Scabbia, contagiati sei detenuti e due agenti

10 Ottobre 2023

Allarme nel carcere di Sulmona. E i sindacati accusano: «Noi inascoltati, servono più controlli medici»

SULMONA. Sei casi tra i detenuti e due tra gli agenti penitenziari. Nel carcere di Sulmona scatta l’allarme scabbia. «Sembrerebbe essersi materializzati i primi caso di scabbia, anche tra i poliziotti in servizio al carcere di Sulmona. Purtroppo i timori delle organizzazioni sindacali hanno trovato conferma». A renderlo noto i sindacati di categoria rappresentativi della stragrande maggioranza dei baschi blu in servizio nella struttura carceraria di Sulmona. Al momento sarebbero due i poliziotti contagiati dalla scabbia. «Se la situazione verrà confermata (ma ormai i dubbi sembrano azzerati dall’esito dei primi accertamenti eseguiti), ci troveremmo di fronte a un caso grave e di dubbia gestione amministrativa.
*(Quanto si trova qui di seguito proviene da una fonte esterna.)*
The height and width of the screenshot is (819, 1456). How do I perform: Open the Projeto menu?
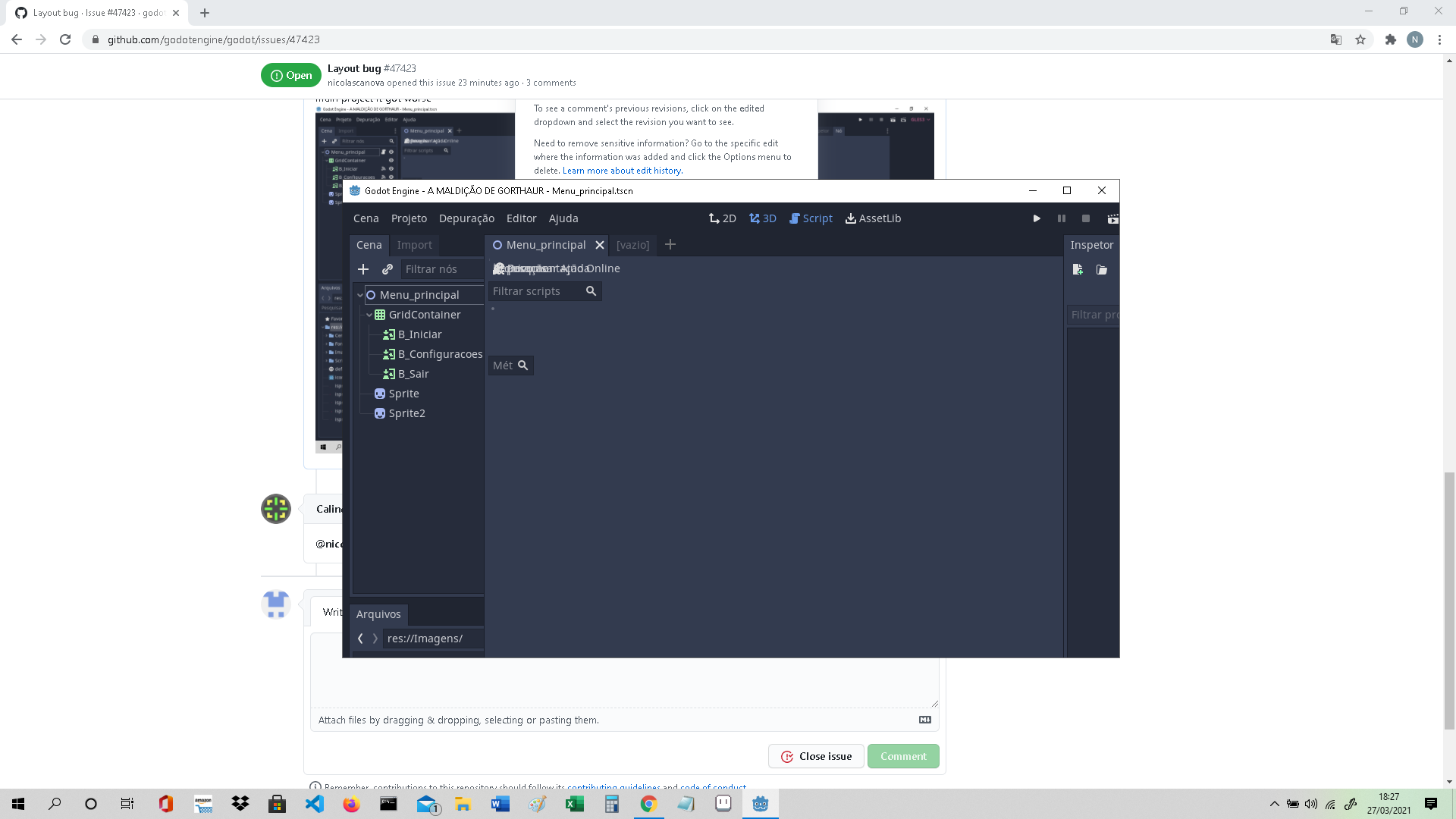click(x=409, y=218)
Per quello che sta accadendo in questi giorni alla struttura carceraria di Sulmona ci sentiamo di poter affermare che tanto tuonò che piovve», affermano Vittorio Pace del Sinappe, Tiziana Sciarra dell’Osapp, Gaetano Consolati della Uil, Giuseppe Mazzagatta dell’Uspp e Davide Tabolitzki della Cgil, riprendendo quanto scritto nella nota inviata alla direzione carceraria e per conoscenza anche al provveditore regionale e alle segreterie regionali.
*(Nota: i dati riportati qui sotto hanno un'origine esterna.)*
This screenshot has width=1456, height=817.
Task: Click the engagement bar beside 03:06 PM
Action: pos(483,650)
«Nel contestare i metodi sinora adottati per dare una risposta risolutiva alla questione abbiamo chiesto, fermo restando la necessità di effettuare una adeguata profilassi generale, che tutti coloro i quali faranno richiesta della visita medica vengano messi nelle condizioni di effettuarla a spese dell’amministrazione», aggiungono i sindacalisti nella nota. «Considerate le nostre denunce, si chiede il motivo per cui non sia stata attivata ad esempio la visita medica periodica per controllare lo stato di salute dei lavoratori, la cui periodicità, qualora non prevista dalla relativa norma, viene stabilita di norma in una volta l’anno seppur sia evidente che la stessa periodicità può assumere cadenza diversa, stabilita dal medico competente in funzione della valutazione del rischio. Così come l’organo di vigilanza con provvedimento motivato, può disporre contenuti e periodicità della sorveglianza sanitaria differenti rispetto a quelli indicati dal medico competente. Ci si chiede a tal proposito, proprio per fugare tutti i dubbi e per dare un valido significato alla parola prevenzione, il motivo per cui non sia stata intrapresa questa strada», concludono i rappresentanti sindacali.
Anche il garante dei detenuti d’Abruzzo Gianmarco Cifaldi è intervenuto sulla vicenda chiedendo all’amministrazione penitenziaria immediati provvedimenti affinché la scabbia venga circoscritta il più presto possibile. (c.l.)